Exercise
Go through the entries and copy every line that has the string "button" in it.

Records to process START

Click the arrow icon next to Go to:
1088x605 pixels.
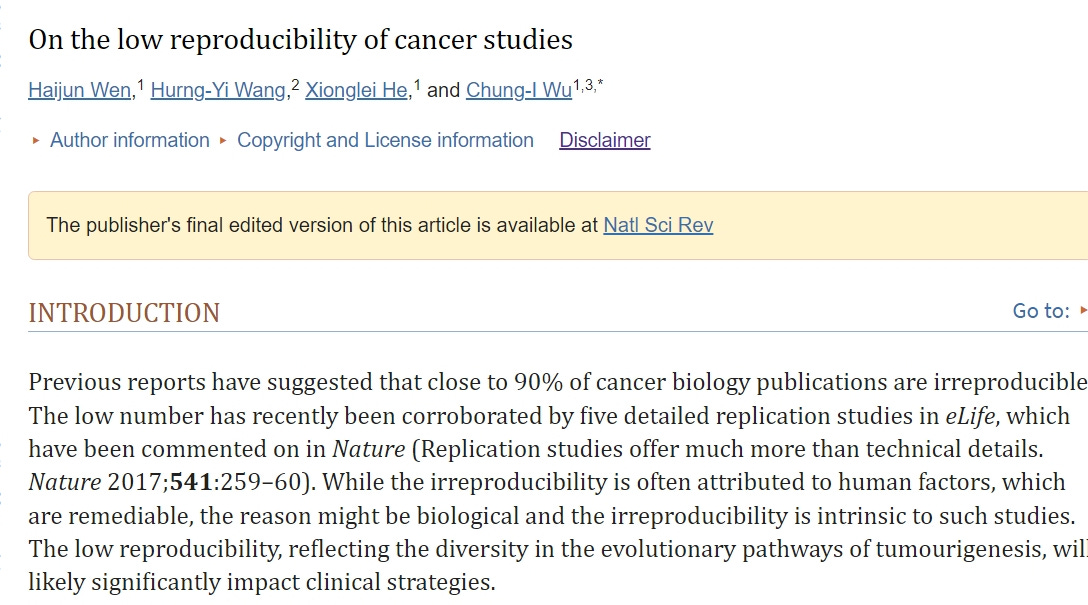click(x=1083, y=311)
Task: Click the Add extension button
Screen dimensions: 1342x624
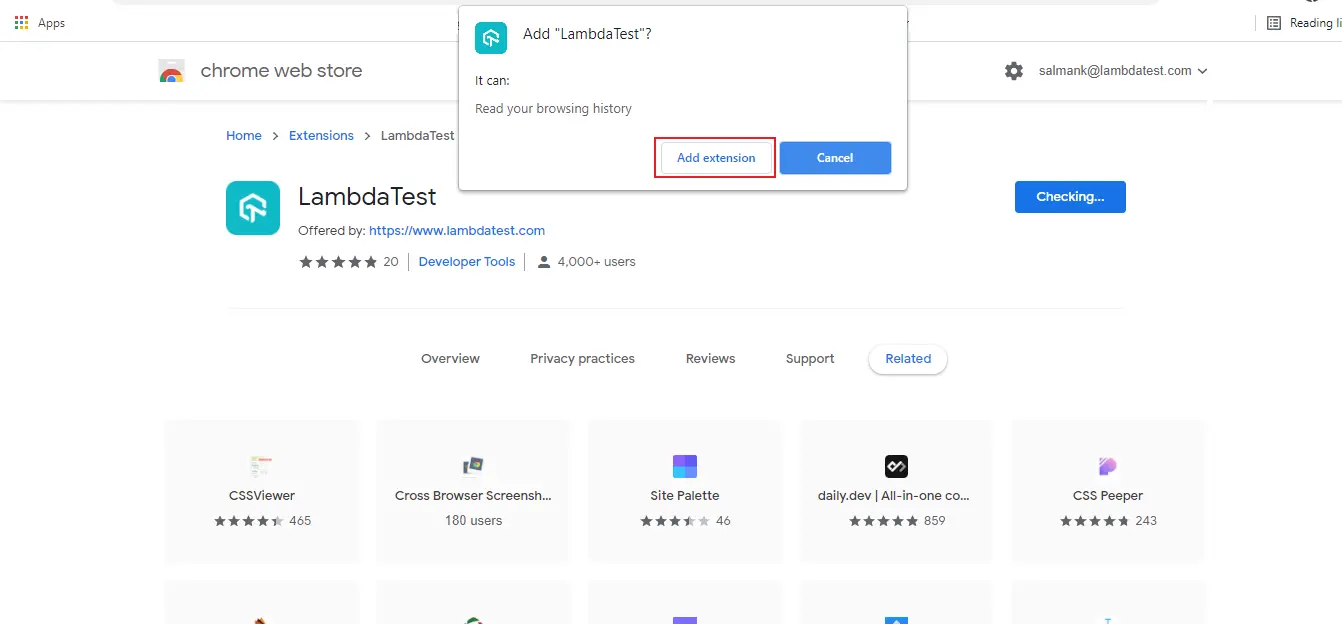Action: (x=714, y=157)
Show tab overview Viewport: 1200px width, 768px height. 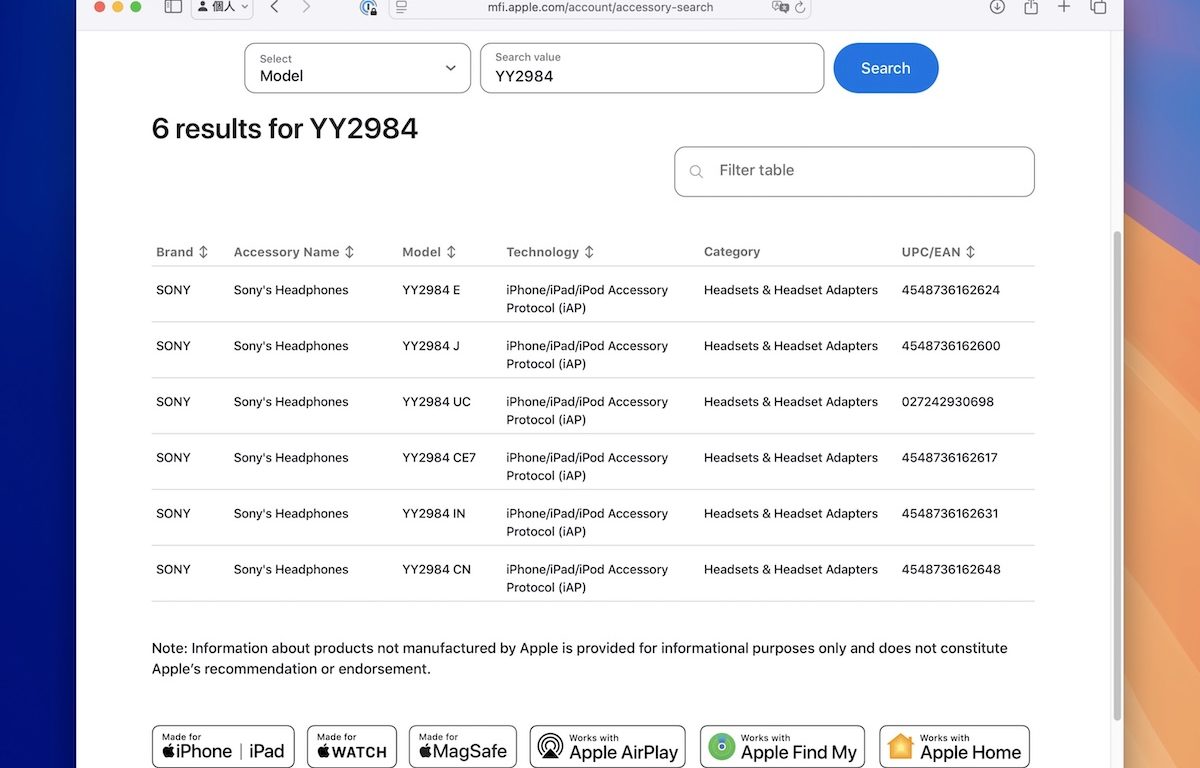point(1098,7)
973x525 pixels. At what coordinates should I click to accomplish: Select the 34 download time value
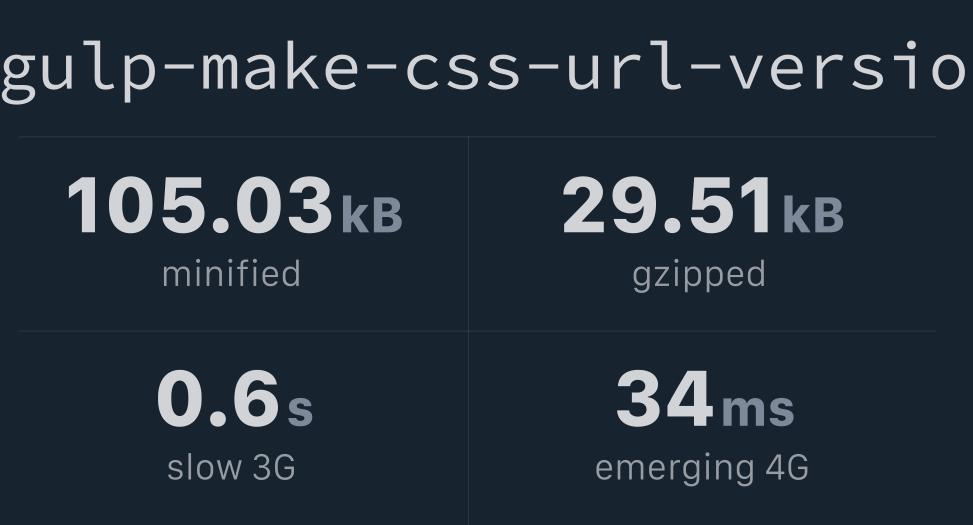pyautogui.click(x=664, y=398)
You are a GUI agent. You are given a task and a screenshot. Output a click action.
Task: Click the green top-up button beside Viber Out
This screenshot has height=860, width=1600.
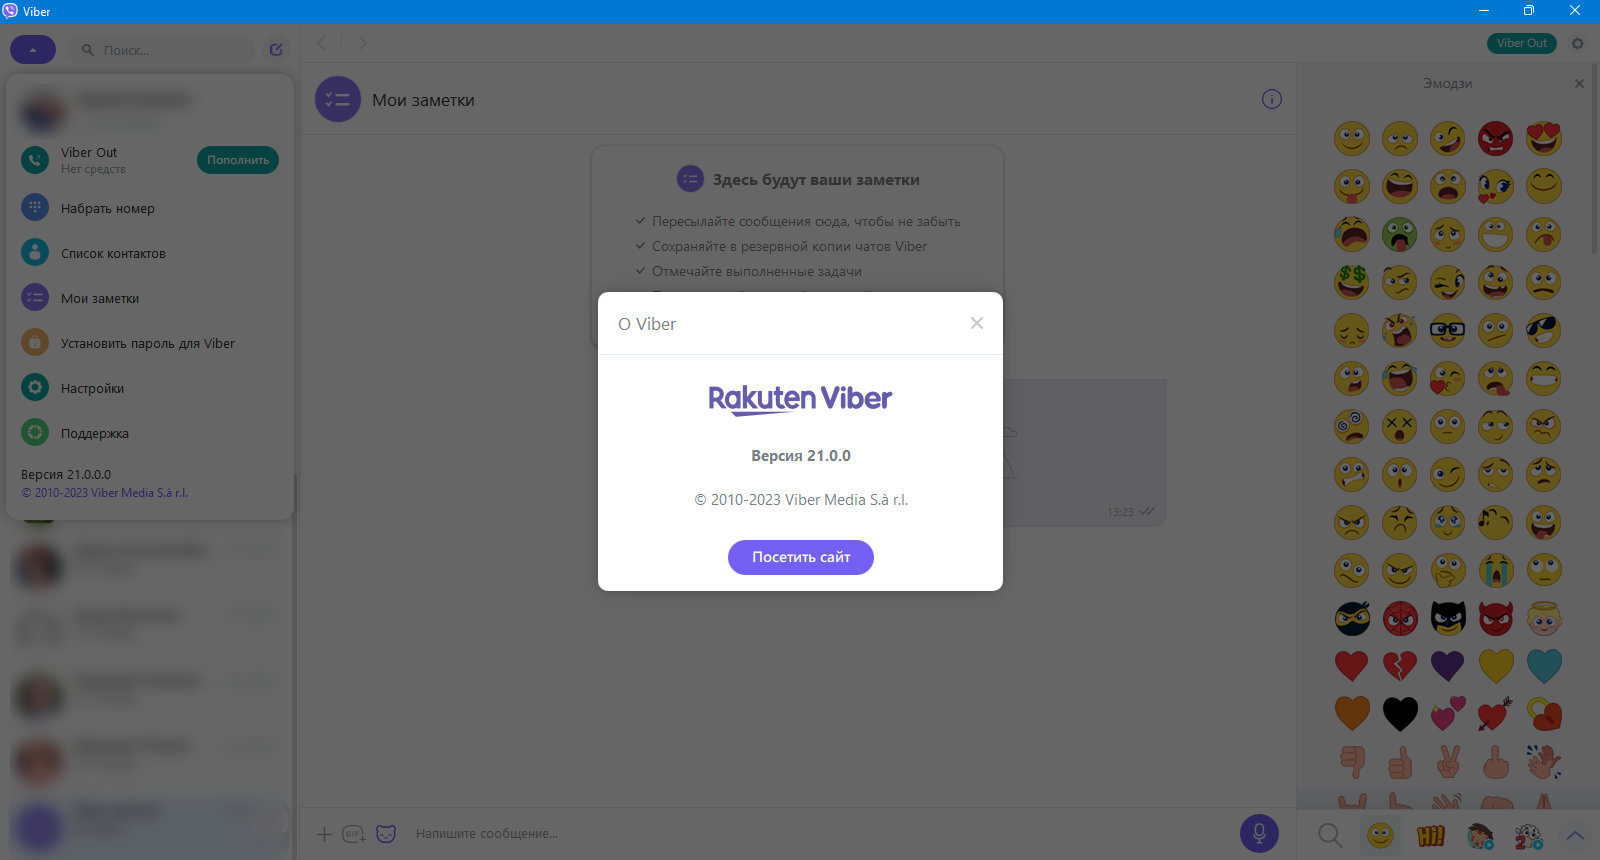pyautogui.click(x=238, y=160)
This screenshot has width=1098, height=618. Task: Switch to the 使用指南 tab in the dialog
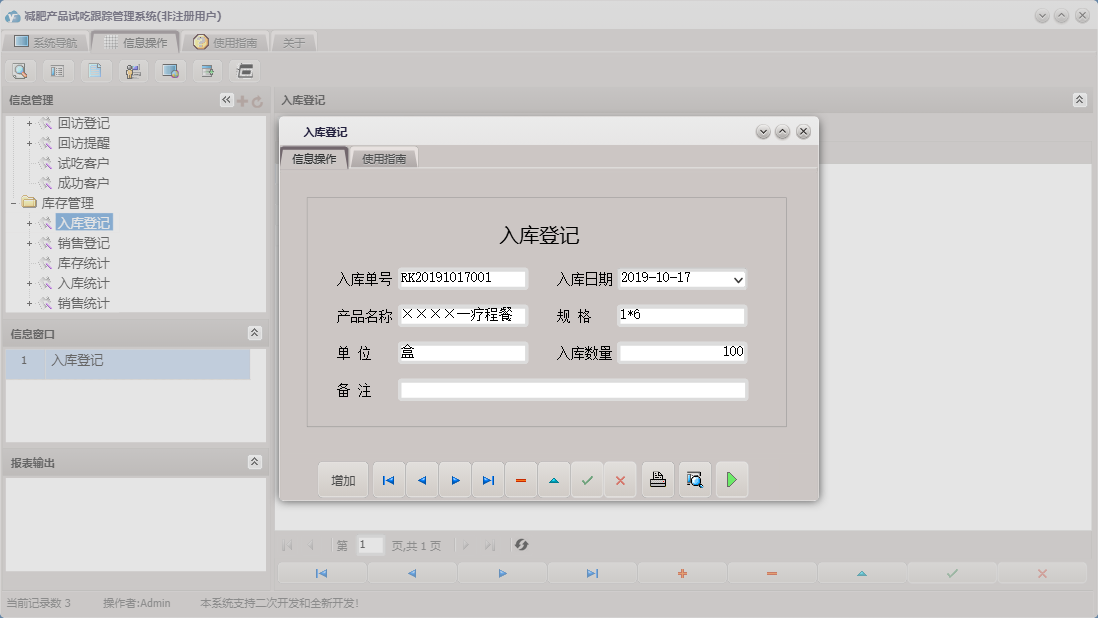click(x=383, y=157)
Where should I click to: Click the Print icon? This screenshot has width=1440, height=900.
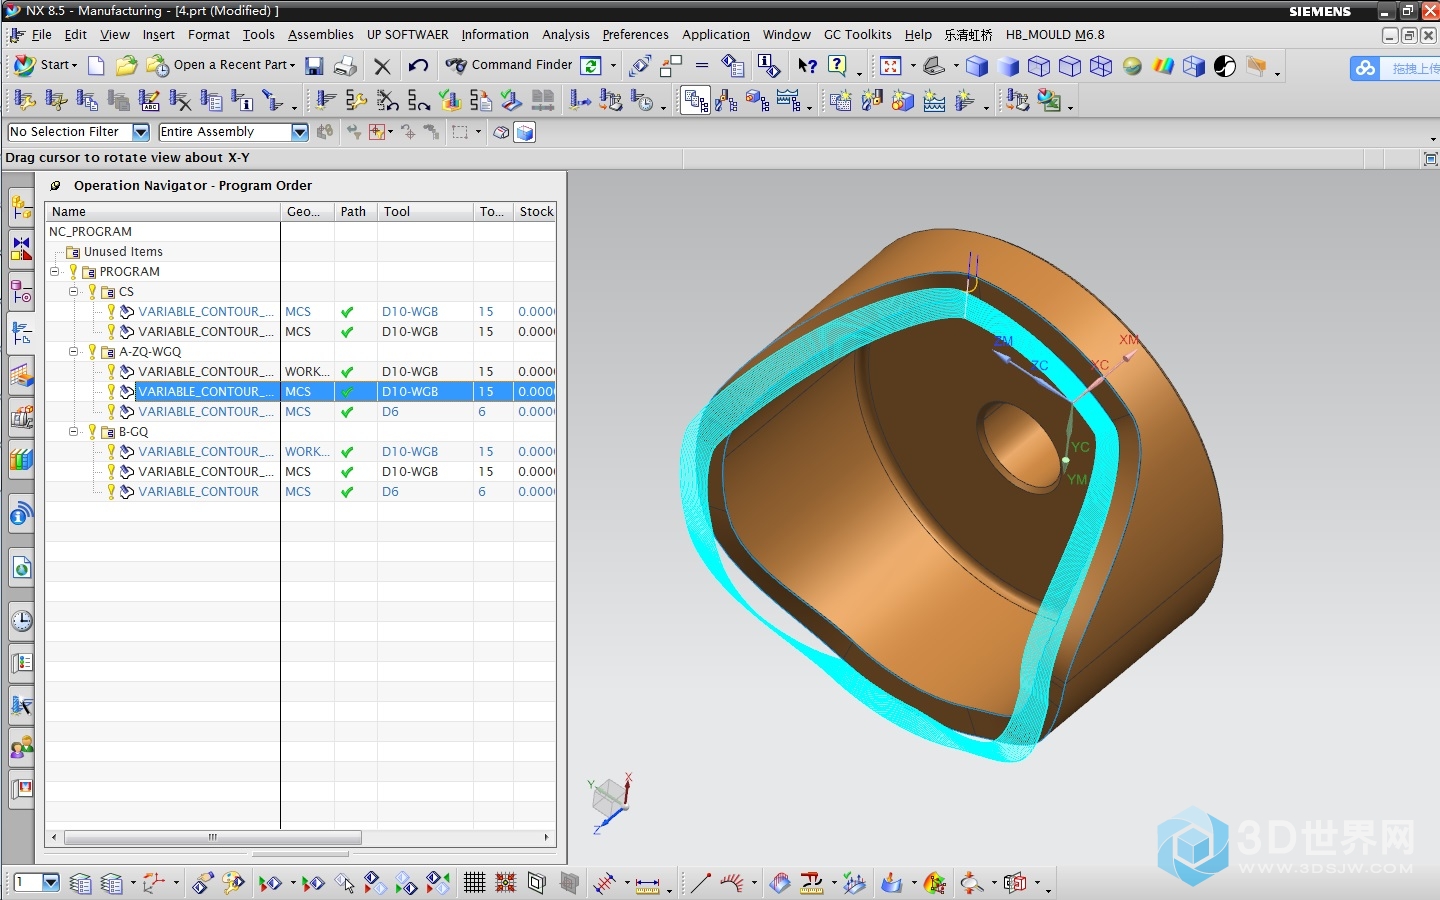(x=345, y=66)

Records to process END

Written solution
Task: Click the Add extension button
Task: Click the green top-up button beside Viber Out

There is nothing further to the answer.